Pertemuan membahas gagasan tata kelola penanganan kasus-kasus terkait penerapan Undang-Undang Informasi dan Transaksi Elektronik dalam kerangka hak asasi manusia dan alternatif mediasi dalam penyelesaiannya.
Oleh
Edna C Pattisina
·3 menit baca
JAKARTA, KOMPAS — Komisi Nasional Hak Asasi Manusia bertemu Direktorat Tindak Pidana Siber Badan Reserse dan Kriminal Polri pada Selasa (23/2/2021).
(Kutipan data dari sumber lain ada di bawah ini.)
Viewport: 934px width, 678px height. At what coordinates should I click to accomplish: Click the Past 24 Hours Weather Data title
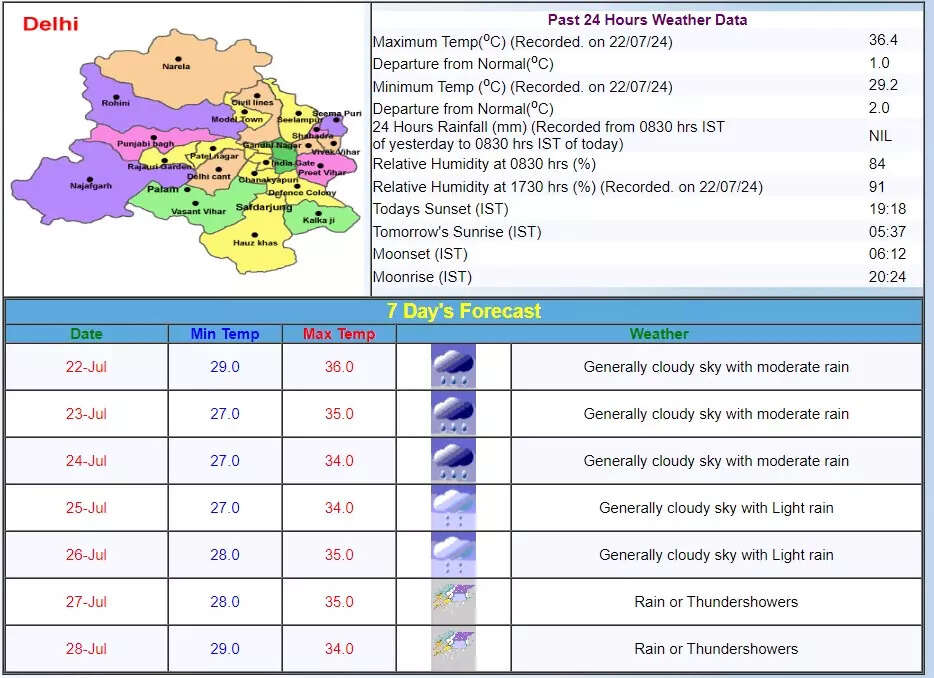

Pertemuan itu membahas gagasan tata kelola penanganan kasus-kasus terkait penerapan Undang-Undang Informasi dan Transaksi Elektronik atau UU ITE dalam kerangka hak asasi manusia dan alternatif mediasi dalam penyelesaiannya.
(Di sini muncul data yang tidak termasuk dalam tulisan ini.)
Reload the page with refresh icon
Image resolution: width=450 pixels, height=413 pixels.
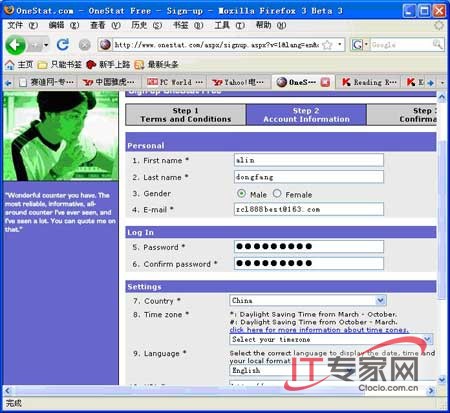pos(62,45)
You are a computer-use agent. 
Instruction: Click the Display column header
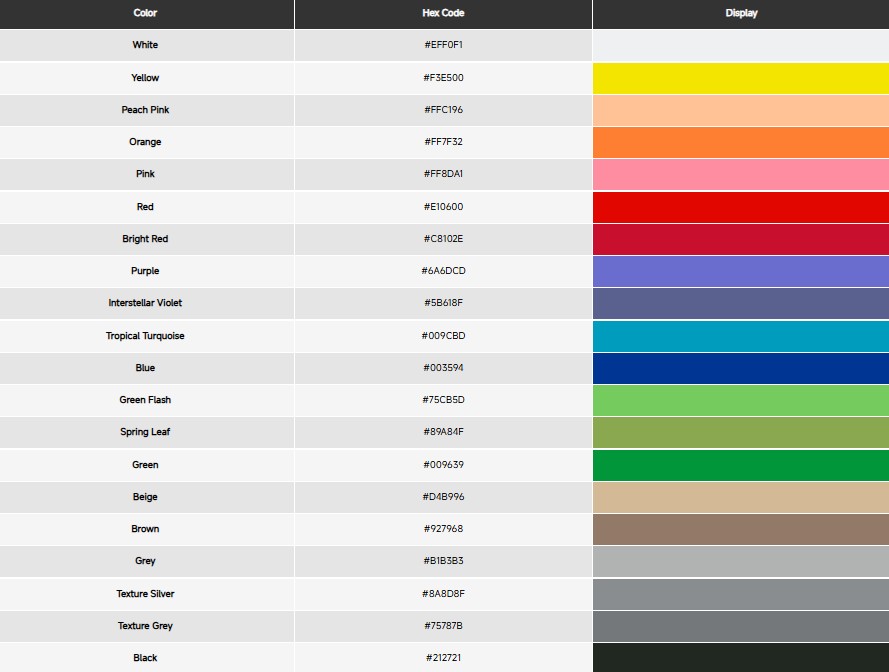point(741,13)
Komisioner Komisi Nasional Hak Asasi Manusia (Komnas HAM), Hairansyah Ahmad, mengatakan, penerapan UU ITE saat ini masih berpolemik, khususnya dalam upaya penegakan hukum.
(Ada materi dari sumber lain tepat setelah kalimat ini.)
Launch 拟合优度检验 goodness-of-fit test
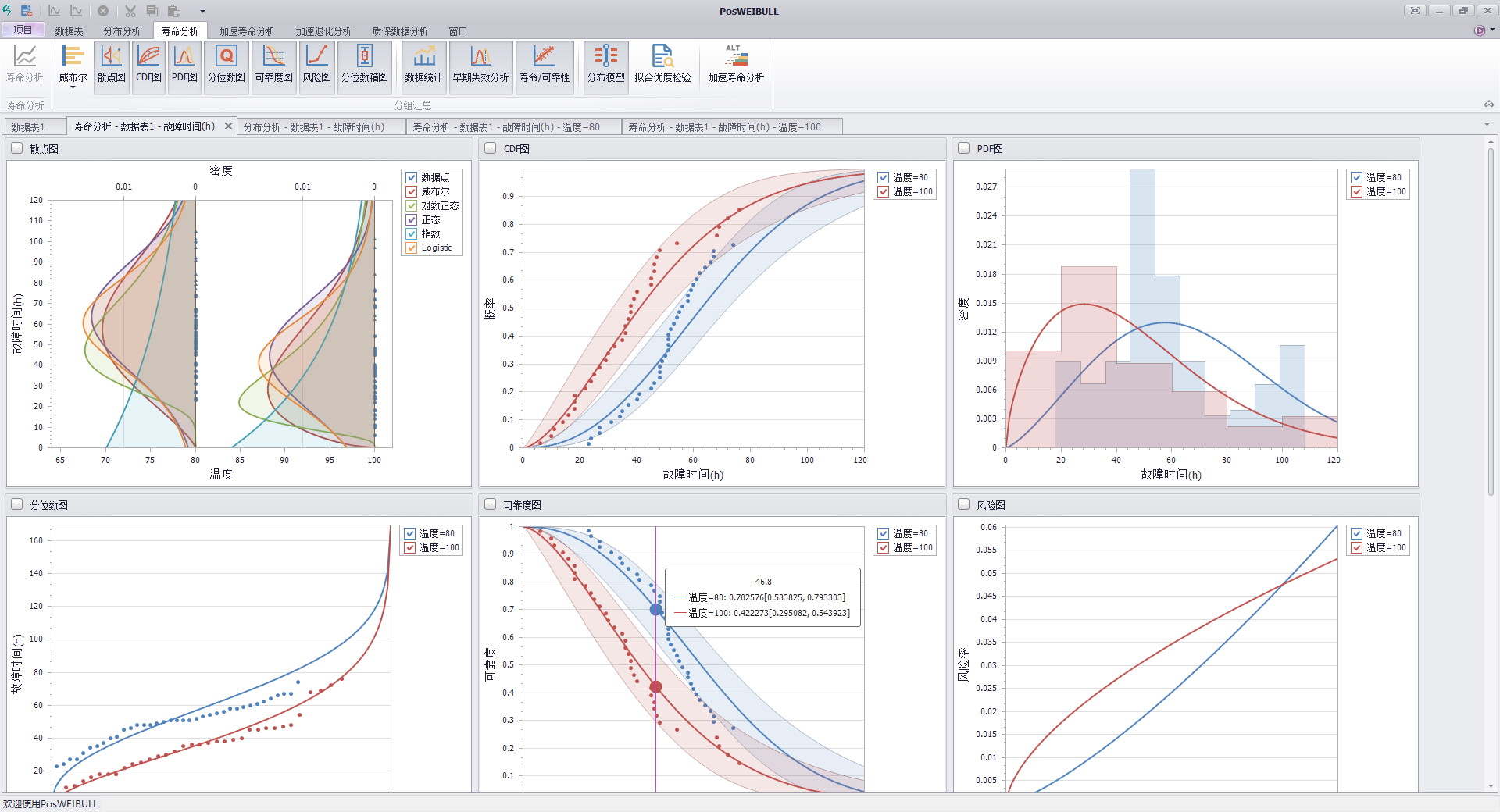 [662, 64]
”Makanya penting bagi Komnas HAM dan Polri untuk berkolaborasi membangun mekanisme bersama guna penanganan kasus ujaran kebencian, hoaks, dan kasus pelanggaran kebebasan berpendapat dan berekspresi lainnya yang berlandaskan hak asasi manusia,” katanya.
Komisioner Komnas HAM Choirul Anam menekankan pentingnya menjaga prinsip hak asasi manusia guna kepentingan publik dalam memanfaatkan ruang sosial media. ”Termasuk di dalamnya skenario penegakan hukum, termasuk bagaimana menggunakan plan of action,” ujarnya.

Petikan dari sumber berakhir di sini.